### Your task
Only an exact, line-for-line copy of the data will serve as the answer.

(Records supplied begins)

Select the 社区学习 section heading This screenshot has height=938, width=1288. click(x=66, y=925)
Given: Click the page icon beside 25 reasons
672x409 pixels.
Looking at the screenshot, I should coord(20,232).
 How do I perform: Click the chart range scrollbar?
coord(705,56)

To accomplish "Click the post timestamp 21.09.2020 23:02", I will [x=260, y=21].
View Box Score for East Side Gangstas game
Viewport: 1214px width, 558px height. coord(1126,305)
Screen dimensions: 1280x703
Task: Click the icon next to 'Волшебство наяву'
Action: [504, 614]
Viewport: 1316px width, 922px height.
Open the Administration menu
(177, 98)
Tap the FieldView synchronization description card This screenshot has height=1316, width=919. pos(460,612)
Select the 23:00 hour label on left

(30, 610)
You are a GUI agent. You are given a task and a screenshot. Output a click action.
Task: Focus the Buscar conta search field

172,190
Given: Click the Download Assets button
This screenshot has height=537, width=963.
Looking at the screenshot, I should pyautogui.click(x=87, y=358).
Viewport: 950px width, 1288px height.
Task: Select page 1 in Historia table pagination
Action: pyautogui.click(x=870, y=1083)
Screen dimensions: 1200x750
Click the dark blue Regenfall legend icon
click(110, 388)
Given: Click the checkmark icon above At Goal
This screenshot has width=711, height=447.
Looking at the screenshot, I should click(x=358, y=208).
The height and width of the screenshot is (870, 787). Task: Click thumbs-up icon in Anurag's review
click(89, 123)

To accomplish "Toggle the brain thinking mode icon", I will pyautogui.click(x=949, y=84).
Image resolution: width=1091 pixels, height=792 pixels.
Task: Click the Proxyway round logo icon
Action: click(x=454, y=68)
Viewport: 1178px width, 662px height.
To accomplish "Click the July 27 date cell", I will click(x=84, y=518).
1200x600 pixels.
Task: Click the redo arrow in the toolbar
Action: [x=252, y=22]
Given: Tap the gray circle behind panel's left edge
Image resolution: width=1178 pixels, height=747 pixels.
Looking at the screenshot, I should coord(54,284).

(Records supplied ends)

### Result of this task
Select the 社区学习 section heading This screenshot has height=938, width=1288. click(x=66, y=925)
Given: Click the page icon beside 25 reasons
672x409 pixels.
Looking at the screenshot, I should coord(20,232).
 How do I perform: Click the chart range scrollbar?
coord(705,56)

To accomplish "Click the post timestamp 21.09.2020 23:02", I will [x=260, y=21].
View Box Score for East Side Gangstas game
Viewport: 1214px width, 558px height. coord(1126,305)
Screen dimensions: 1280x703
Task: Click the icon next to 'Волшебство наяву'
Action: [504, 614]
Viewport: 1316px width, 922px height.
Open the Administration menu
(177, 98)
Tap the FieldView synchronization description card This screenshot has height=1316, width=919. pos(460,612)
Select the 23:00 hour label on left

(30, 610)
You are a GUI agent. You are given a task and a screenshot. Output a click action.
Task: Focus the Buscar conta search field

172,190
Given: Click the Download Assets button
This screenshot has height=537, width=963.
Looking at the screenshot, I should pyautogui.click(x=87, y=358).
Viewport: 950px width, 1288px height.
Task: Select page 1 in Historia table pagination
Action: pyautogui.click(x=870, y=1083)
Screen dimensions: 1200x750
Click the dark blue Regenfall legend icon
click(110, 388)
Given: Click the checkmark icon above At Goal
This screenshot has width=711, height=447.
Looking at the screenshot, I should click(x=358, y=208).
The height and width of the screenshot is (870, 787). Task: Click thumbs-up icon in Anurag's review
click(89, 123)

To accomplish "Toggle the brain thinking mode icon", I will pyautogui.click(x=949, y=84).
Image resolution: width=1091 pixels, height=792 pixels.
Task: Click the Proxyway round logo icon
Action: click(x=454, y=68)
Viewport: 1178px width, 662px height.
To accomplish "Click the July 27 date cell", I will click(x=84, y=518).
1200x600 pixels.
Task: Click the redo arrow in the toolbar
Action: [x=252, y=22]
Given: Tap the gray circle behind panel's left edge
Image resolution: width=1178 pixels, height=747 pixels.
Looking at the screenshot, I should coord(54,284).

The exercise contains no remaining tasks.